Pasamos de la cámara al laboratorio, nos sacamos los abrigos y «colgándolos en el aire», empezamos la conversación. Por la ventana entraba la luz azul del Sol. Allá debajo flotaba el iluminado «cuarto» de la Tierra. Como un yacimiento de brillantes se veía brillar la Vía Láctea. Blanqueaban las manchas de las nebulosas. Un cuadro habitual, conocido… Zorina me escuchaba agarrada con el dedo del pie de la correa en el «techo». Yo, abrazando a «Dsipsi» por la cabeza, estaba encaramado cerca de la ventana.

De repente «Dgipsi» pronunció con alarma: «Kgmrrr…» En este mismo instante oí la voz de Kramer:

— ¡Un idilio celestial! ¡Dúo en la Estrella!

Yo cambié una mirada con Zorina. Sus cejas se fruncieron. «Dgipsi» gruñó de nuevo, pero yo lo apacigüé. Kramer, agitando la mano derecha, daba lentas vueltas en el aire acercándose a nosotros.

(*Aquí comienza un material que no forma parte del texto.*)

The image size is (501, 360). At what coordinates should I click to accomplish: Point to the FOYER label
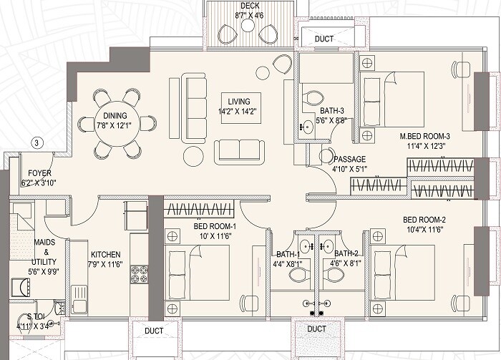coord(39,174)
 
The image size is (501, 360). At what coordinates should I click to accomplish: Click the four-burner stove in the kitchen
coord(139,274)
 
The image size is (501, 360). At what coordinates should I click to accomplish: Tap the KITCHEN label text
coord(105,256)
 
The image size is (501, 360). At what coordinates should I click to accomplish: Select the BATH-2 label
coord(346,253)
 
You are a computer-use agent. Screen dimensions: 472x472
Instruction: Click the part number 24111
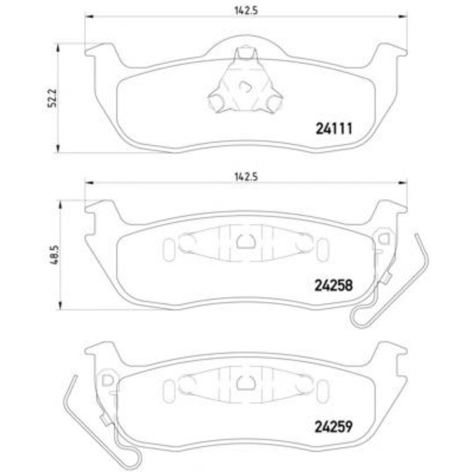tap(334, 129)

— ¡Tengo que hablar con Vera! — dijo él, parándose y mirándome a los ojos.

— ¿Yo les estorbo? — pregunté.

— ¿Hace falta que se lo diga? — respondió Kramer con rencor—. Con usted hablaré después.

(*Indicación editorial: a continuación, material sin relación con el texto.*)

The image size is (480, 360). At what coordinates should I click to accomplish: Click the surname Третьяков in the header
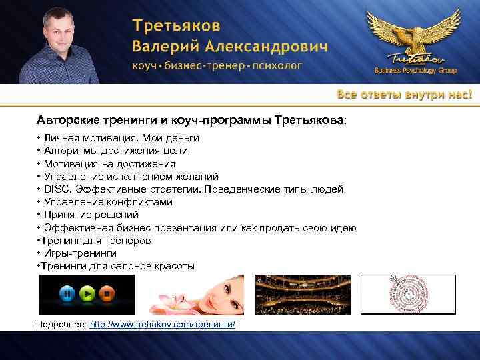coord(175,27)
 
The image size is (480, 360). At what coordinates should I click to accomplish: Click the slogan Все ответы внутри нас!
coord(404,94)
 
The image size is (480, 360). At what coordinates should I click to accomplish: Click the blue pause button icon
coord(67,294)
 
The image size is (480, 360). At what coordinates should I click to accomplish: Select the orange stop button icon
coord(105,294)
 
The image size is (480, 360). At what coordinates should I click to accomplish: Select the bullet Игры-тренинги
coord(81,253)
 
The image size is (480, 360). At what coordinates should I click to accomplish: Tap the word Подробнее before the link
coord(61,323)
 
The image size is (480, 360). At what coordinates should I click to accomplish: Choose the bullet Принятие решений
coord(91,215)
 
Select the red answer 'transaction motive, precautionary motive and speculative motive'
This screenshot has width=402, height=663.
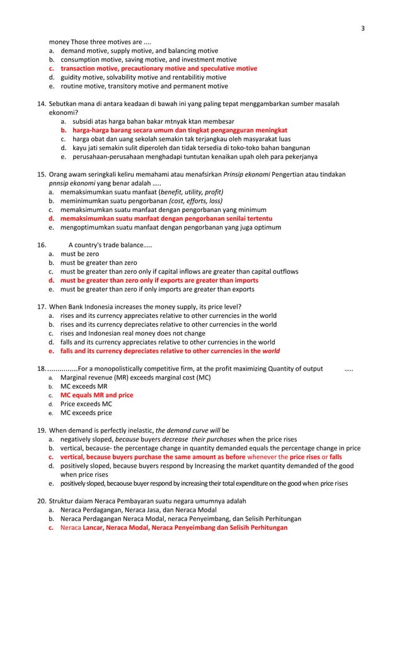click(158, 69)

Me empujé con la pierna de la pared y volé al lado contrario del laboratorio.

— ¿Dónde va usted Artiomov? — oí tras de mí la voz de Zorina.

Miré atrás a medio camino y vi que «Dgipsi» vacilaba: volar tras de mí o quedarse con la joven, a la cual quería no menos que a mí.

— ¡Vamos, «Dgipsi»! — grité.

Pero «Dgipsi», por primera vez en todo el tiempo, no cumplió mi orden. Me contestó que se quedaba con Zorina para resguardarla. Esta contestación, claro está, Kramer no la comprendió. Para él, las «palabras» de «Dgipsi» eran un conjunto de gruñidos, ladridos y ruidos con las mandíbulas. ¡Mucho mejor!

Llegué a la cámara de las moscas drosófilas y me paré prestando oído a lo que pasaba en el otro extremo del laboratorio. El extraño aspecto de Kramer y la conducta del perro, que había presentido el peligro, me predispuso a la alarma.

Pero todo estaba en silencio, «Dgipsi» no gruñía, no ladraba. Y la voz de Kramer no se oía. Seguramente estaba hablando muy bajo. La atmósfera de nuestro laboratorio no era tan densa como en la Tierra y por esto los ruidos eran apagados. Pasaron dos minutos de espera en tensión de todos mis nervios. Súbitamente llegó hasta mí un ladrido rabioso de socorro. Luego cesó y sólo se oía un gruñido sordo.

Hice un esfuerzo y volé hacia ellos aferrándome en mi vuelo de los salientes de los tabiques para darme más impulso.

Un horrendo cuadro se presentó a mi vista.

Kramer estrangulaba a Zorina. Vera quería aflojar sus manos, pero no podía. «Dgipsi» mordía en el hombro a Kramer. Y éste, queriéndose liberar del perro hacía bruscos movimientos con su cuerpo. «Dgipsi» agitaba desesperadamente sus patas. Y los tres daban vueltas en medio del laboratorio.

Yo caí sobre el grupo de cuerpos entrelazados y aferré a Kramer por la garganta. Otra cosa no podía hacer.